Kabut di Kala Terang

Rasanya tidak ada satu tempat pun, tidak ada satu detik pun, tidak ada satu kejadian pun, tidak ada satu centi jalan pun, tidak ada satu lagu pun, yang tidak mengingatkanku pada satu masa. Yang masa itu terhiaskan senyuman-senyuman indah, terhiaskan kebahagiaan dan ketenteraman. Yang waktu itu duniaku begitu berwarna oleh biasan cahaya-cahaya pelangi. Pelangi itu warnanya begitu jelas, merah kuning hijau biru jingga ungu dan warna-warna turunannya. Begitu pulalah jelasnya warna-warni cinta yang berputar-putar mengelilinga samudera kerinduanku untuk kehadiran sebuah puteri yang baik perangainya.

Beginilah hari-hariku terus dibayangi oleh klise kenangan yang begitu memukau. Hari penuh angan-angan kosong dan harapan tak jelas ujungnya. Berharap bidadari itu kembali untuk sekedar mengucap salam dengan harum lembut seluruh cintanya. Setiap mengingatnya, aku memang terdiam saja. Seolah tiada apa-apa. Seolah aku tak pernah mengalami sederet kenangan apa pun. Di balik itu semua, jika kau melihat bahwa aku sedang benar-benar menjerit. menjerit dengan seluruh daya suaraku. Bahkan mungkin sampai tiada tersisa suaraku. Aku sedang loncat ke atas dengan tangan mengepal menahan duka yang sangat. Gerakanku tak jelas arah, saat ini tubuhku bagaikan dililit oleh rantai besar, kemudian aku diikatkan pada sebuah tiang besi. Tahukah kalian? pada tiang besi itu dialirkan arus listrik dengan kekuatan megawatt.

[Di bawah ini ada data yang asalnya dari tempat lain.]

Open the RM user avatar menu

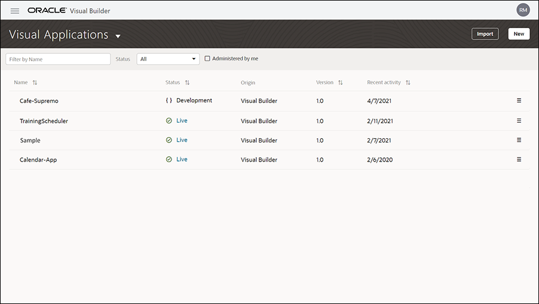[x=523, y=10]
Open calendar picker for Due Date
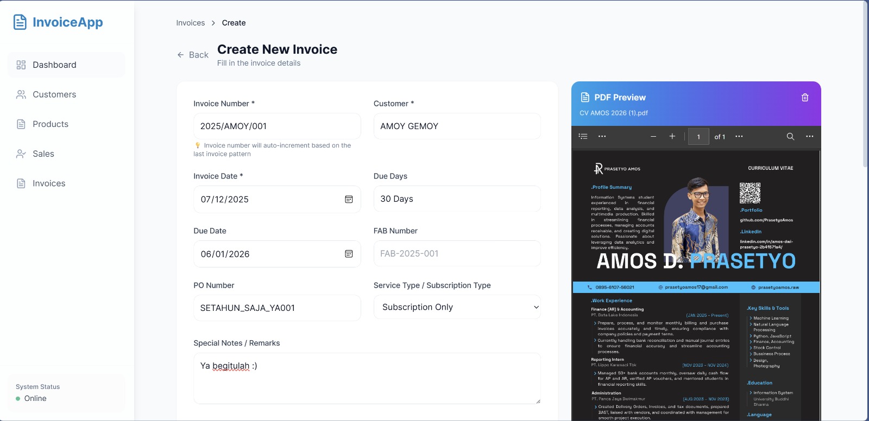Viewport: 869px width, 421px height. click(349, 254)
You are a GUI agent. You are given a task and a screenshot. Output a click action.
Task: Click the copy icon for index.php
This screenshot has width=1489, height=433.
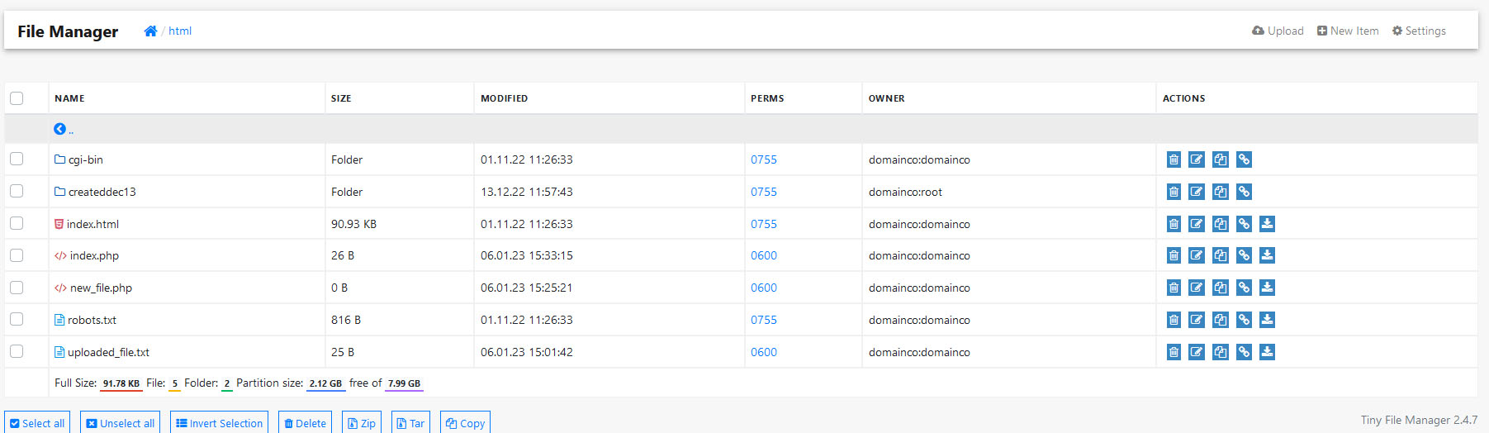pos(1221,255)
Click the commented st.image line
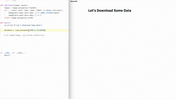176x99 pixels. click(24, 35)
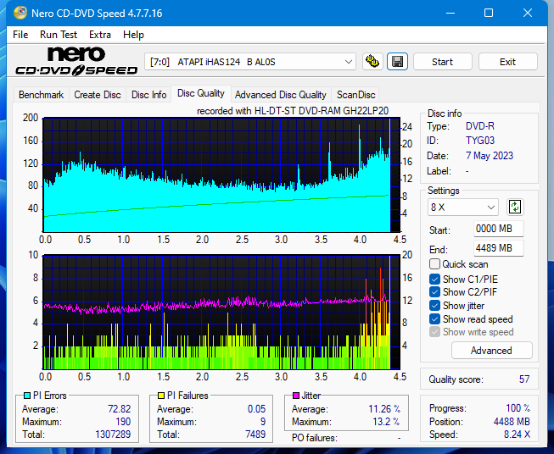
Task: Switch to the Advanced Disc Quality tab
Action: (280, 95)
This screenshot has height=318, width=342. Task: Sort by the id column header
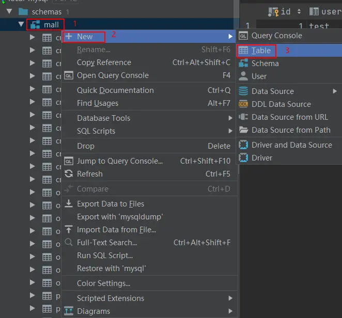point(285,11)
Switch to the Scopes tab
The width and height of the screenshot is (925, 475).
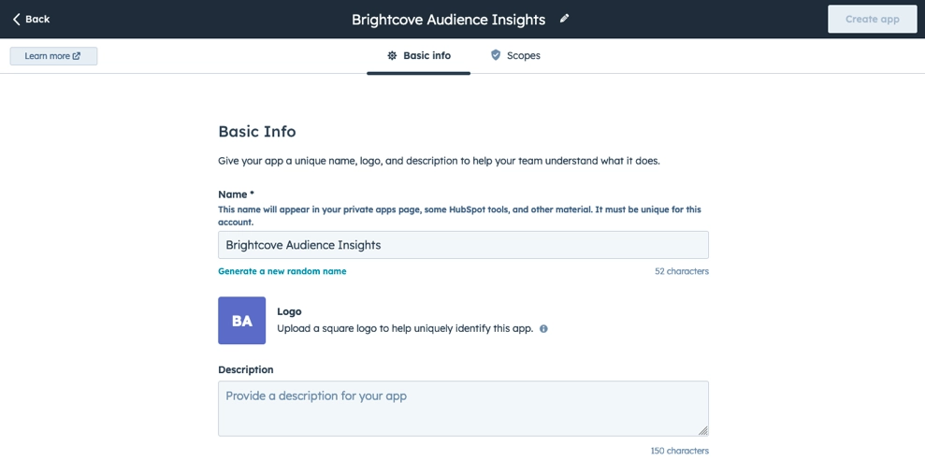click(515, 55)
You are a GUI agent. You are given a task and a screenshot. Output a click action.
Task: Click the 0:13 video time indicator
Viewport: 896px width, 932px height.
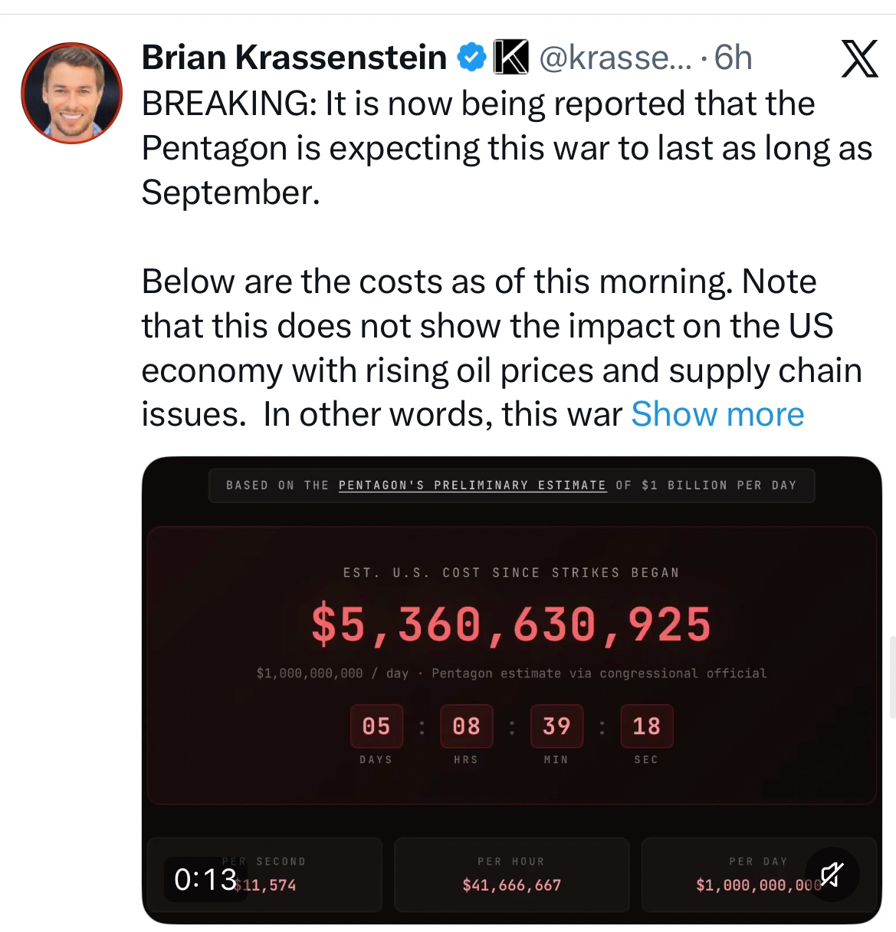click(x=205, y=879)
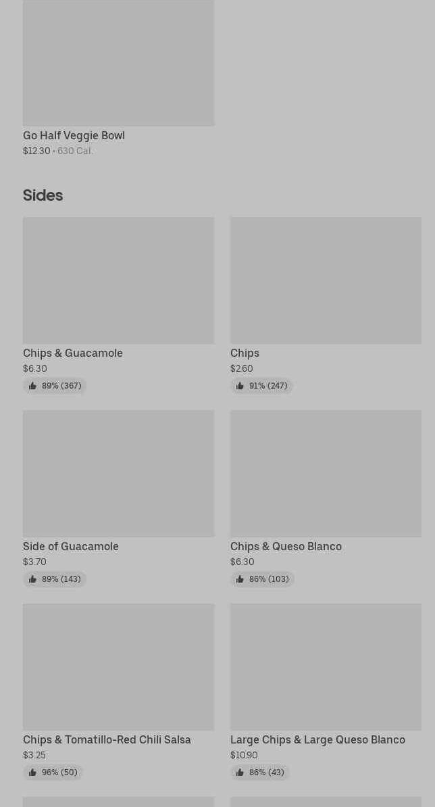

Maka kalian akan mendapatiku berteriak memohon untuk dilepaskan dari belenggu ini. Tetapi teriakan parauku tiadalah berguna. Karena pengikatnya telah pergi entah ke mana. Mungkin sedang berbahagia tertawa di sana. Saat ini seluruh dayaku telah terkuras habis. Bahkan untuk sekedar meneteskan air mata pun aku telah lelah tak kuasa. Untuk sekedar mengucap namanya kadang lidahku keluh. Sekalipun dalam hatiku terus bergejolak nama indahnya, Bintang.  Ini bukan berarti aku lelah untuk terus saja mencintainya. Karena bagiku dia selalu ada dalam istana cintaku. Hanya saja aku tak mampu melihat dan menggenggamnya.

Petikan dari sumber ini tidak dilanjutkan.